A conservative woman, a moderate woman (my vote), or a liberal woman might all ADD the value and legitimacy of a woman's point of view to the Court, thereby enhancing how it serves our democracy. They might each do so in divergent ways. That would not make their points of view illegitimate....just more or less conservative or liberal. Everything is ideological and political; I don't care what anyone says. The "appeal to abandon partisanship" is quite often the most partisan appeal in US political life.

I have to admit that I am frustrated by cynics and what I see as "gotcha politics" of some of the comments lately....because in my view everything is political: hence when you chose to "rip on someone" or "take down an ally" as I feel some have done here. (Not Matt, who I see as asking a question)...

you poison the well.

Debate that is constructive...gets somewhere. It starts something. That is, at the end of the day, then kind of debate I seek for our Supreme Court.

Bush, in my view gave up a substantial benefit of the doubt that goes to a president in making the Miers nomination, then withdrawing it under pressure from the Right, and then pitching another White Male Pro-Life Conservative.

When I come out and talk about gender vis a vis Alito, that is the context. And I am joining Senator Salazar who said the exact same thing today, leaving open the possiblity of a filibuster.

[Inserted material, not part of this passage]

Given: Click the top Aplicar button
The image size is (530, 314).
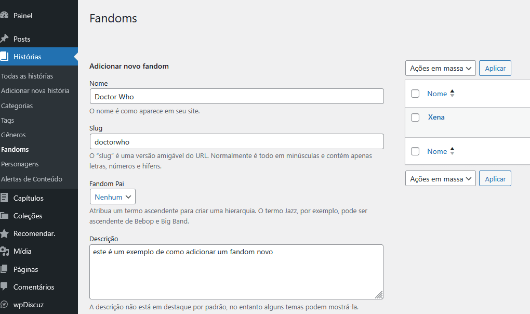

That's why and how I write. There's reasons behind it. Always.
Unknown said…
It appears that Miers wasn't a good choice. But right from the start people who knew absolutely nothing about her work or capabilities felt completely free to tear her to ribbons. They began by drawing attention to her worst quality, going along with her less intelligent, and much lazier, overlords. But they failed to acknowledge the reality that this quality was also the thing that allowed her to survive in an enormously hostile environment. Making herself indispensible to others who more easily fit the image or preconception of "success" allowed her to continue. I guess I can't help sympathizing with that to some degree.
While Miers would certainly not have been my choice, I would definitely have preferred her over Alito. To my way of thinking he's probably less "qualified" than Miers.
As somebody who's been practicing law for more than 20 years, I can bear witness to the fact that there are probably thousands of women in the country who are at least as capable of being a supreme court judge as John Roberts or Samuel Alito. If you read the opinions of Roberts or Alito, there's really nothing exceptional about them in terms of scholarship or legal reasoning. They don't demonstrate any true wisdom or insight. They've added nothing to our body of jurisprudence. Further, Alito places his own interests above those of the law or justice by issuing dissenting opinions that have no real necessity - other than to create a "conservative" record for himself.
I think people have been made to believe, falsely, that there are only a handful of people in the country who are sufficiently "brilliant" to be a great supreme court justice. But, in fact, constitutional law is not an extremely complicated or difficult subject for any good and thoughtful lawyer. It's the policy impications that pose the real challenge. Making policy decisions with enormously broad and long-lasting implications requires a judge who is exceptional in the sense of being particularly capable of making wise and insightful judgments, not just about the law, but about how the law impacts people in the real world. Imagination and experience in the world should be just as important as legal ability. Some people would have us believe that the law is black and white and that the "right" and "wrong" answers can be found in objective reality.
Court cases,however, particularly those that reach the supreme court, involve the gray areas. Therefore, the best judges are those are capable of discerning between very subtle shades of gray while, at the same time, wisely balancing a host of competing interests.
Anonymous said…
Oops that was my comment, not pdxleft's. I'm not so sure she'd prefer Miers.